Trecho selecionado ::
Esse recurso estilístico causa um estranhamento inicial, já que o rosto de Elwood é ocultado por grande parte do filme. Esse anonimato forçado não apenas amplia a identificação do espectador com o protagonista, mas também sugere que Elwood poderia ser qualquer jovem negro da época, vítima de um sistema brutal e impessoal.
Ross também intercala imagens documentais e oníricas, rompendo a fluidez narrativa para forçar o público a refletir. Em momentos cruciais, o filme se afasta dos personagens e nos apresenta cenas aparentemente desconexas – como o lançamento da Apollo 8 ou registros históricos do movimento dos direitos civis –, estabelecendo paralelos entre o avanço tecnológico dos EUA e a sua estagnação moral no que diz respeito à igualdade racial.
Fé versus realismo brutal
A relação entre Elwood e Turner é o coração do filme, funcionando como um embate entre esperança e desilusão. Elwood acredita no discurso de Martin Luther King Jr., na transformação social e na importância de seguir as regras, mesmo dentro de um sistema falho. Turner, por outro lado, já aprendeu que os fracos não sobrevivem e que confiar na justiça é uma ilusão.
Os atores Ethan Herisse e Brandon Wilson entregam atuações intensas e contidas, transmitindo emoções profundas mesmo nas cenas mais silenciosas. A forma como a amizade entre eles se desenvolve – entre o companheirismo e o choque de ideologias – torna ainda mais dolorosa a reviravolta final.
Impacto da narrativa não-linear
O longa rompe com a linearidade clássica ao misturar passado e presente, estabelecendo um jogo narrativo que só se completa no desfecho. A cena da fuga de Elwood e Turner, por exemplo, é montada de forma a manter o espectador no escuro até o último momento, tornando o impacto da revelação final ainda mais devastador.
Ao contrário de outros filmes sobre racismo que optam por cenas de violência explícita, “O Reformatório Nickel” aposta na sugestão, utilizando som, iluminação e enquadramentos para comunicar o horror sem explorá-lo de forma apelativa. Isso o aproxima do cinema de Jordan Peele, que também constrói tensão psicológica sem recorrer ao choque visual.

Entradas de dados ::
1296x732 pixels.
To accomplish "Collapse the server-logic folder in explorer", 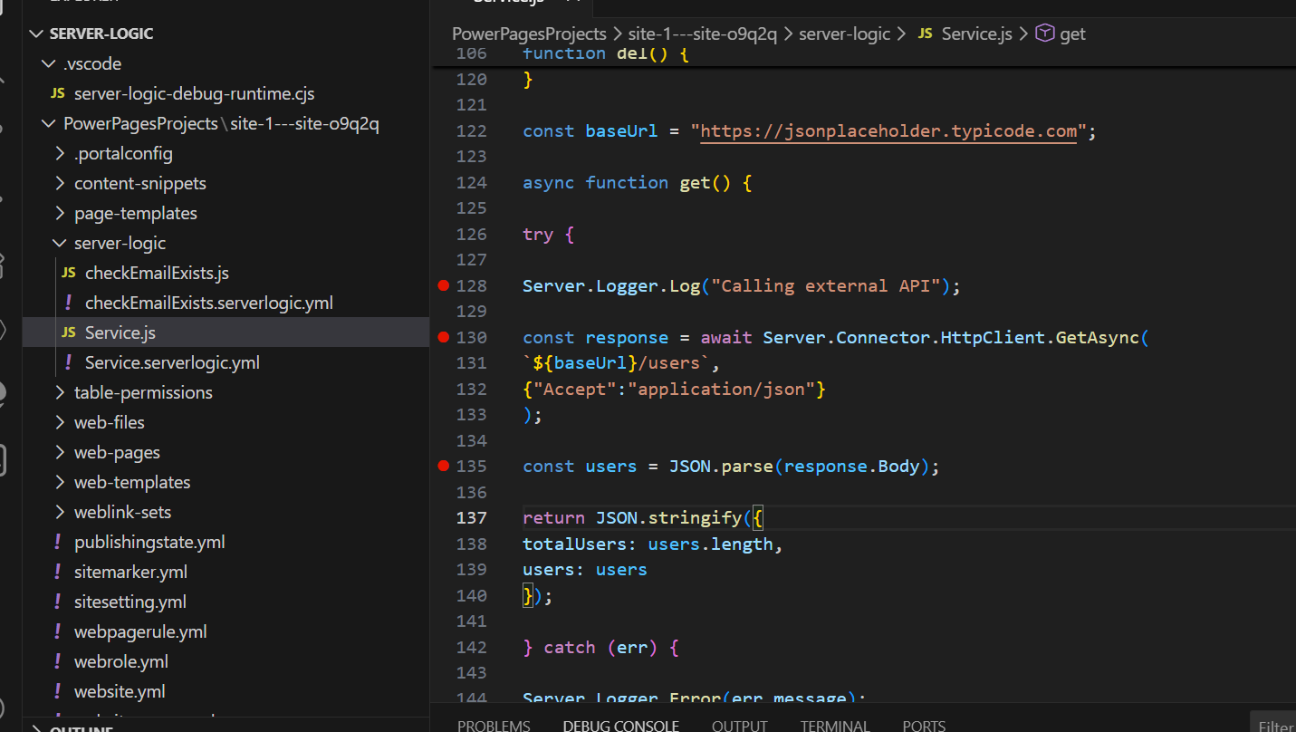I will pos(60,243).
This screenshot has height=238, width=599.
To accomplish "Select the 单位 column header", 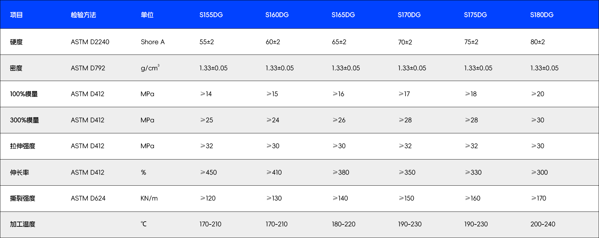I will (147, 15).
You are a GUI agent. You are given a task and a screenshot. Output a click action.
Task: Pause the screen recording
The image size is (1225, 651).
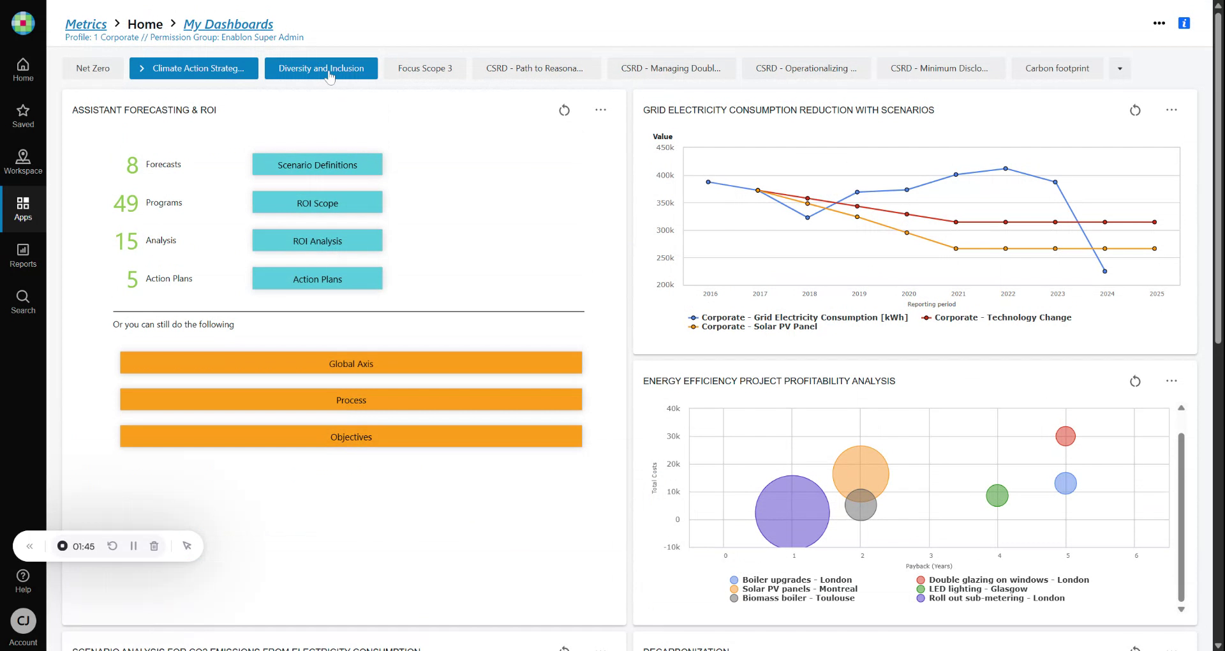tap(133, 546)
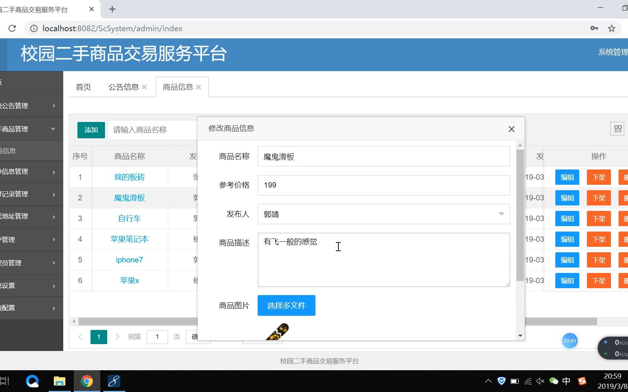Click the WeChat icon in the system tray
Screen dimensions: 628x392
553,381
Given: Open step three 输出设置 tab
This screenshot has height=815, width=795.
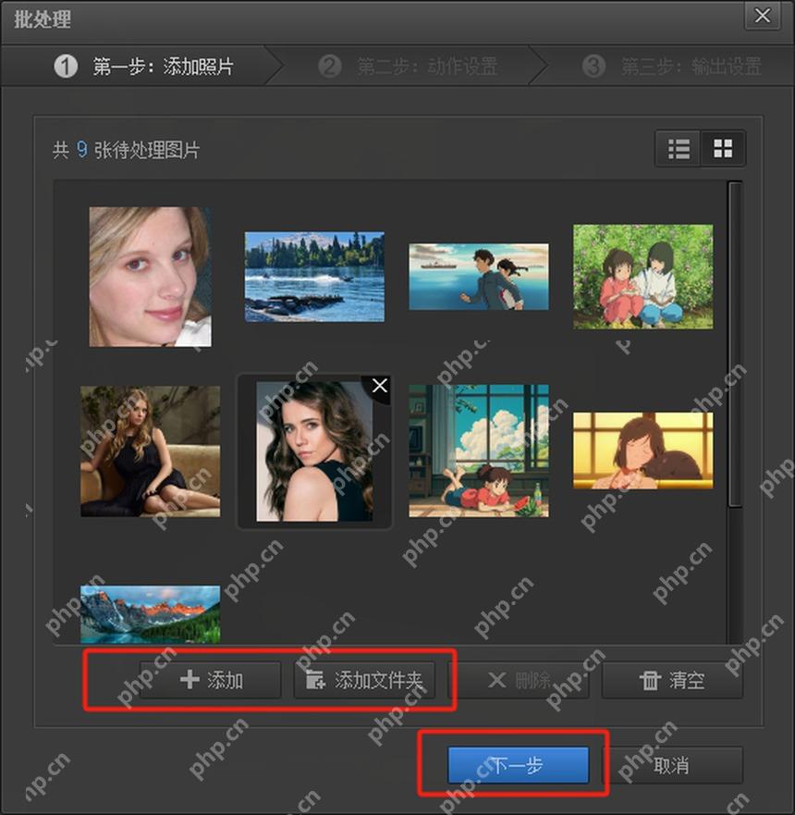Looking at the screenshot, I should [x=671, y=66].
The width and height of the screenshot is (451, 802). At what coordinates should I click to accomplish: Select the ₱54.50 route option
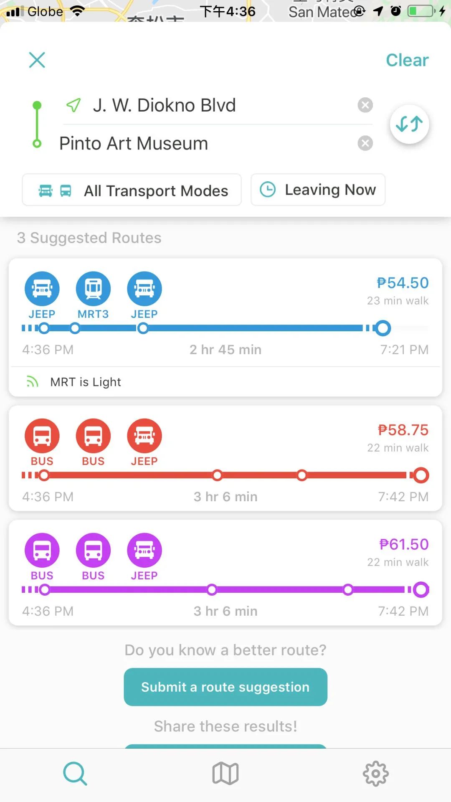tap(226, 327)
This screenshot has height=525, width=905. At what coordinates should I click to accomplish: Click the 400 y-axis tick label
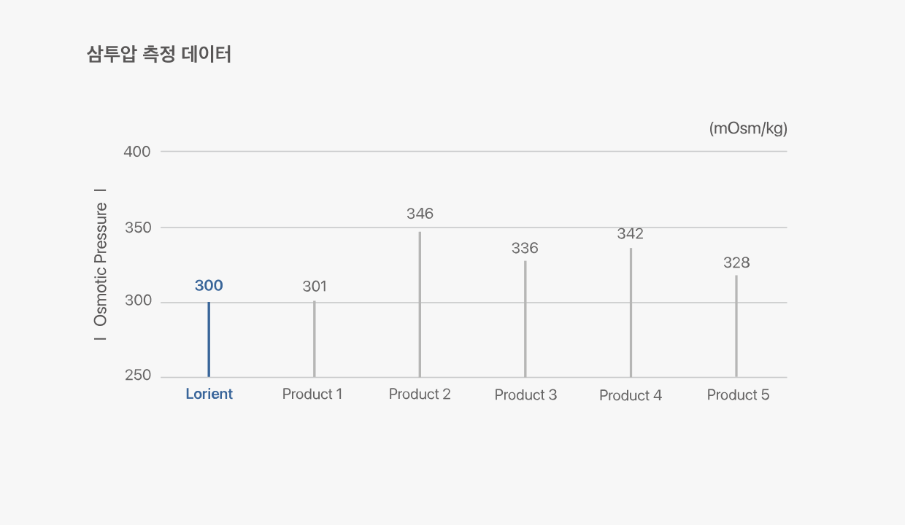pyautogui.click(x=137, y=152)
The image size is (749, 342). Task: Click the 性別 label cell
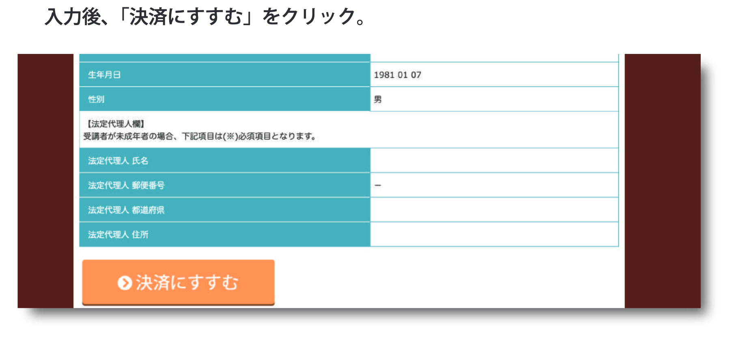(x=225, y=99)
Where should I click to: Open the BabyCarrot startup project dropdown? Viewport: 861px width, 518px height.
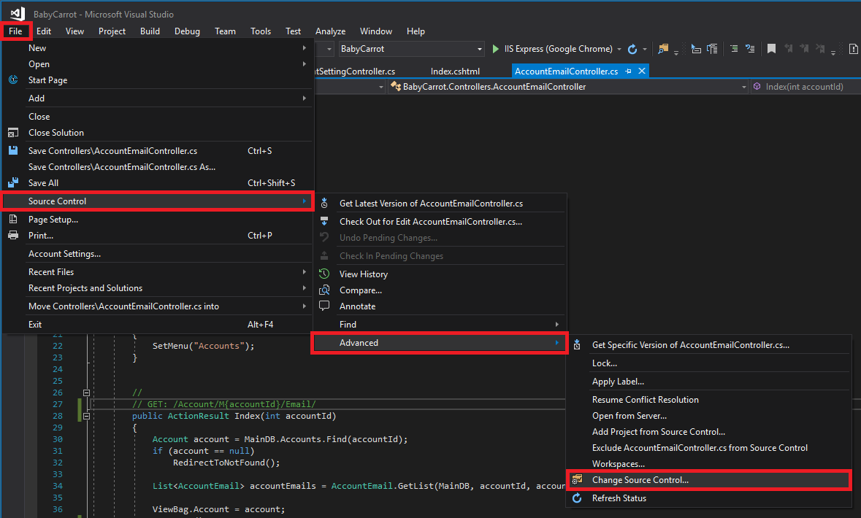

Instruções ::
- a) Duplique as entradas sem qualquer alteração, começando pela linha que contém "You are a GUI" e prosseguindo até o final das entradas. Não inclua as imagens na resposta.
- b) Retome o texto sobre o filme “O Reformatório Nickel” e dê-lhe continuidade a partir do ponto em que ele termina.

Resultados por tarefa ::
- a)
You are a GUI agent. You are given a task and a screenshot. Output a click action.
Task: Pause the screen recording
The image size is (1225, 651).
tap(133, 546)
Click the WeChat icon in the system tray
Screen dimensions: 628x392
553,381
Given: Open step three 输出设置 tab
This screenshot has height=815, width=795.
Looking at the screenshot, I should [x=671, y=66].
The width and height of the screenshot is (451, 802). At what coordinates should I click to accomplish: Select the ₱54.50 route option
tap(226, 327)
This screenshot has height=525, width=905. At what coordinates should I click to accomplish: Click the 400 y-axis tick label
pyautogui.click(x=137, y=152)
The image size is (749, 342). Task: Click the 性別 label cell
(x=225, y=99)
Where should I click to: Open the BabyCarrot startup project dropdown? Viewport: 861px width, 518px height.

- b)
Final amargo e inesquecível
O desfecho de “O Reformatório Nickel” é um golpe no espectador. A revelação sobre a verdadeira identidade de Elwood no futuro recontextualiza toda a narrativa, transformando a história de um jovem injustiçado na de um sobrevivente que carrega não apenas suas cicatrizes, mas também o peso de uma identidade que nunca foi sua.
O filme termina sem oferecer respostas fáceis. Elwood/Trevor segue em frente, mas a pergunta que paira é: quantos outros Elwoods nunca tiveram essa chance? Quantos ainda seguem desconhecidos, soterrados sob a história oficial que prefere esquecê-los?
Conclusão
Com duas indicações ao Oscar 2025, “O Reformatório Nickel” é um dos filmes mais importantes e inovadores do ano. RaMell Ross transforma o livro de Colson Whitehead em uma experiência visual única, misturando realismo e abstração para contar uma história que não pode e não deve ser ignorada.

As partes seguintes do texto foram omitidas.